Messaging is perhaps the most decoupled method of integration. It’s based on messages that travel through a channel which gets them from the producer to the consumer. Services sending and consuming messages don’t necessarily need to agreed on a structure to use. Furthermore, consumers are not suppose to consume all messages, it all depends on the messaging pattern being used.
Messaging–loose coupling to be more precise gives flexibility and scalability to the cost of being more complex in terms of implementations. Although services being integrated are not required to agreed on a structure, they do expect to get a message they can read the data from. Furthermore, the message channel–whatever it is–may need to have support for message routing, message transformation and message filtering among other things. All this is mostly coupled to the architecture but not to the services that are part of it.
Something interesting about messaging is that it can be the base for other integration methods. For example, it is possible to send messages containing RPC requests. In order to do this, though, it is necessary to apply all RPC requirements to messaging, for instance, both parts-producer and consumer–will need to agreed on the message structure and type.
Within OpenStack, messages are mostly used by the RPC library–(oslo.messaging) itself. The library packages all RPC requests into messages that are sent to a message broker which then forwards them to the consumers. There are cases, though, where messaging is used in an almost fully decoupled and asynchronous way. Notifications, for instance, are messages sent by OpenStack services hoping they’ll be a consumer ready to process them. These notifications contain information about events that had happened at a very specific moment.
In Glance, for example, when an image is downloaded an image.download notification is sent and it’ll hopefully be consumed.
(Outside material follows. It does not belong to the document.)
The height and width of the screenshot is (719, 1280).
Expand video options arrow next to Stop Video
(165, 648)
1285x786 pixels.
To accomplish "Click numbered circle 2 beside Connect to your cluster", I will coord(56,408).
Whatever it is that happens to that notification, Glance doesn’t necessarily care about it. However, Ceilometer is a good example – perhaps the only one at the time of this writing – of a service interested in those notifications. It consumes all these events to meter resources usage and to allow users to bill based on that information.
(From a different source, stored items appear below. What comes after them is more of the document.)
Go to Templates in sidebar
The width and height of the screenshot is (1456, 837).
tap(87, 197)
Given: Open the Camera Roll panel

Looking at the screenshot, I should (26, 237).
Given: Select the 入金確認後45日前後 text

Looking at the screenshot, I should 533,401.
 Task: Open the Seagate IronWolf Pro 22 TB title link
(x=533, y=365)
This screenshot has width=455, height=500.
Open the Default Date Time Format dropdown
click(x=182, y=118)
It is now clear that messaging is heavily used in OpenStack and that most of the messages sent between homogeneous services are RPC calls. These calls travel through the message broker picked in the form of atomic messages and they are processed – at least most of them – asynchronously. The asynchronous nature of OpenStack’s interoperability helps keep developers focused on making distributed nodes faster, more scalable and more reliable.
This post covered 3 different integration methods—databases, RPC and messaging–. how they’re used throughout OpenStack, and how they’re mixed together to reach great levels of integration. The post also covered some of the benefits of each one of the methods over the others and touched on some of the drawbacks of each method as well.
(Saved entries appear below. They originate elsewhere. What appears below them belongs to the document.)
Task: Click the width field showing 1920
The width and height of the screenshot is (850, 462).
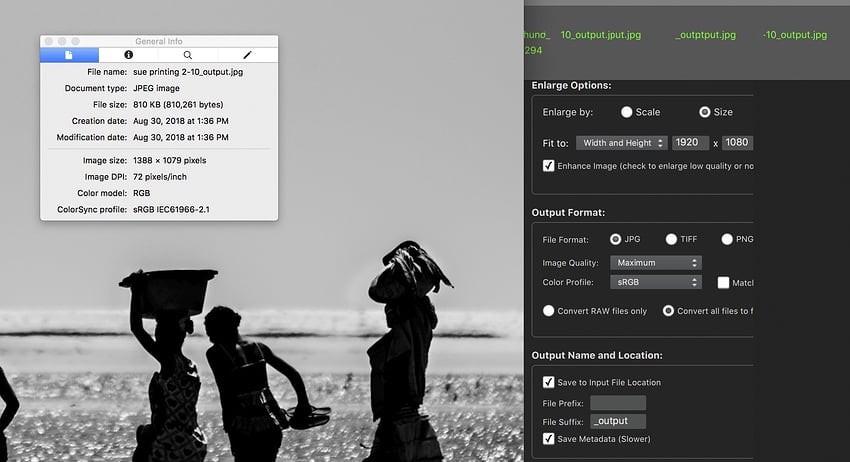Action: [x=691, y=143]
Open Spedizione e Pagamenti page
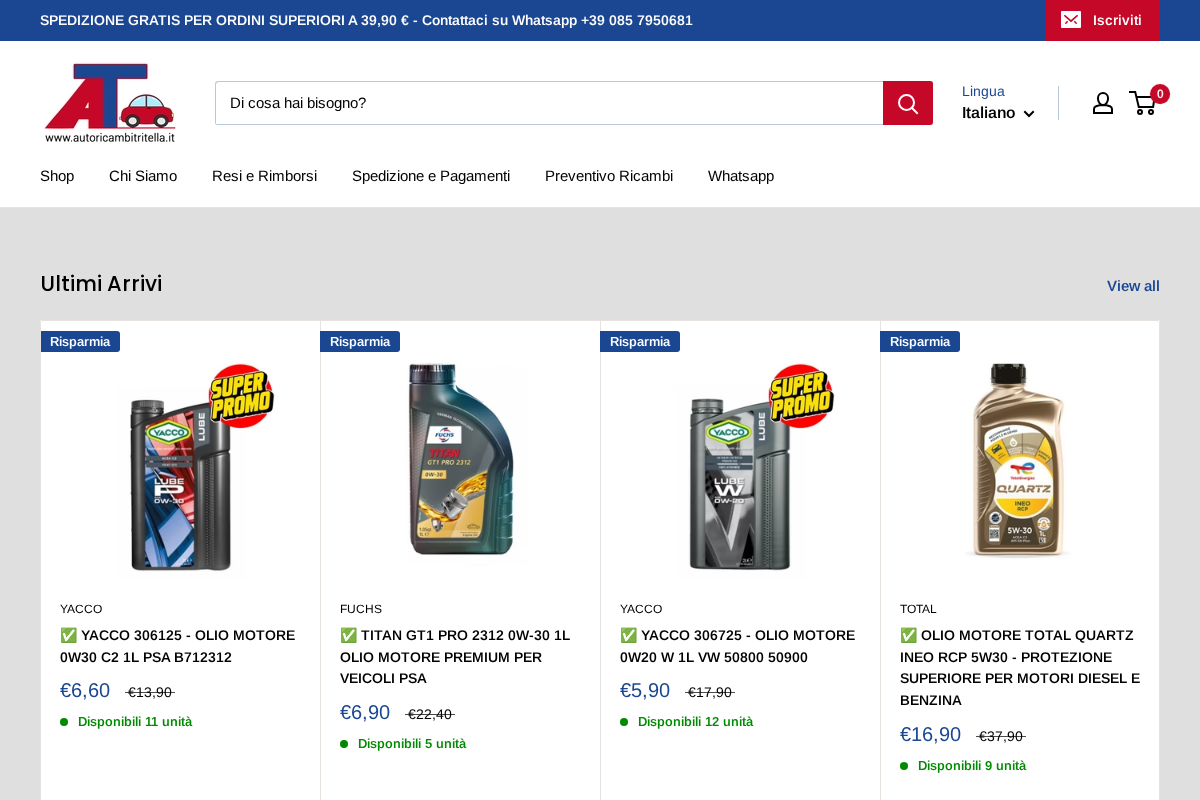The height and width of the screenshot is (800, 1200). (x=430, y=176)
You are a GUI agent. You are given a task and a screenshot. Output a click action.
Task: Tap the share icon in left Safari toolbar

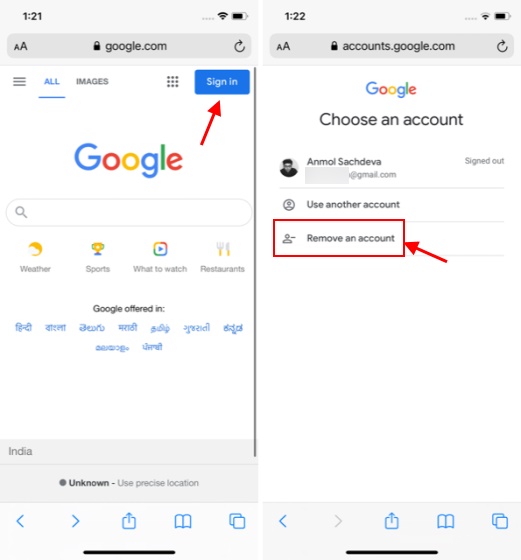click(x=129, y=521)
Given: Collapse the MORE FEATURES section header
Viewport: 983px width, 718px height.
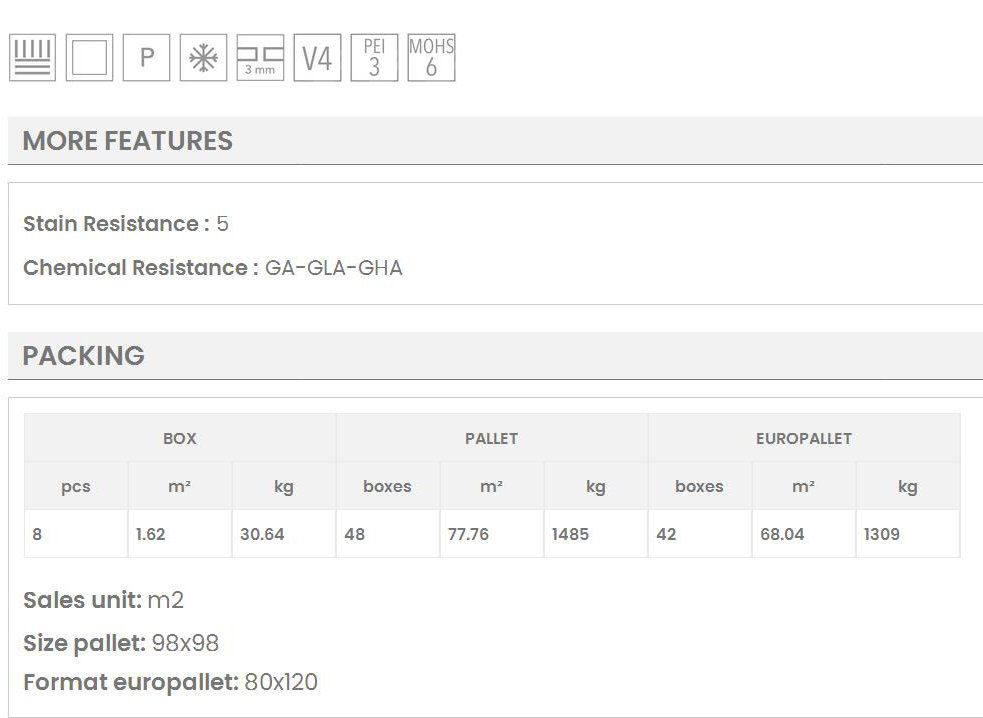Looking at the screenshot, I should [127, 141].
One thing to keep in mind, though, is that OpenStack couldn’t have been implemented in any other way. The fact that it relies on such a heavily distributed architecture has helped the project to succeed. The mixed integration styles this architecture allow the project to have logically – as opposed to functionally – distributed services in several nodes. Furthermore, it allows OpenStack to scale massively and dynamically.
However, it’s true that not everything is perfect and that there’s definitely room for improvement. For instance, the fact that most of the operations throughout OpenStack rely on a message broker is not funny. We all know message brokers are hard –and can be impossible to scale. It is easy for message brokers to become a SPOF (Single Point of Failure) in the architecture, which means that a big part of your deployment will be in tremendous trouble if one of the message brokers would go down. I believe this is something that peer-to-peer protocols – amqp 1.0, could alleviate.